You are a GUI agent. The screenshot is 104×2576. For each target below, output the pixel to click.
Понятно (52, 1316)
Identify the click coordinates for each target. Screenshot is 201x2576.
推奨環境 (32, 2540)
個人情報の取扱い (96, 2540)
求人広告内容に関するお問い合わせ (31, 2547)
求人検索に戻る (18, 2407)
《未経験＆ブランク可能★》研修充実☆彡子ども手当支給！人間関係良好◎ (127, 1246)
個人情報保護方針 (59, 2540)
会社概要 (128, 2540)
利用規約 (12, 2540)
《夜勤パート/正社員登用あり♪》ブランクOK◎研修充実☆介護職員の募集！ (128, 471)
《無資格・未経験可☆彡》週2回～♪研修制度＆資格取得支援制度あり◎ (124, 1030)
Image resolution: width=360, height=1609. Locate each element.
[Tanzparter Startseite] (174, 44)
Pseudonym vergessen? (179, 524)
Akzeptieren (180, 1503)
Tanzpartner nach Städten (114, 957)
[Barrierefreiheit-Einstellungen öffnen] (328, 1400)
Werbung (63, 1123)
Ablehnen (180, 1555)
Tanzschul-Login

────

Work to be completed:
Wherever the word "each" turns up in the material, copy the whole line.

Answer to this exercise:
You are a GUI agent. The screenshot is 104×2576. For each target below, output the pixel to click.
Identify the click coordinates for each target. Screenshot is 201x2576.
Image resolution: width=360, height=1609. Locate each element.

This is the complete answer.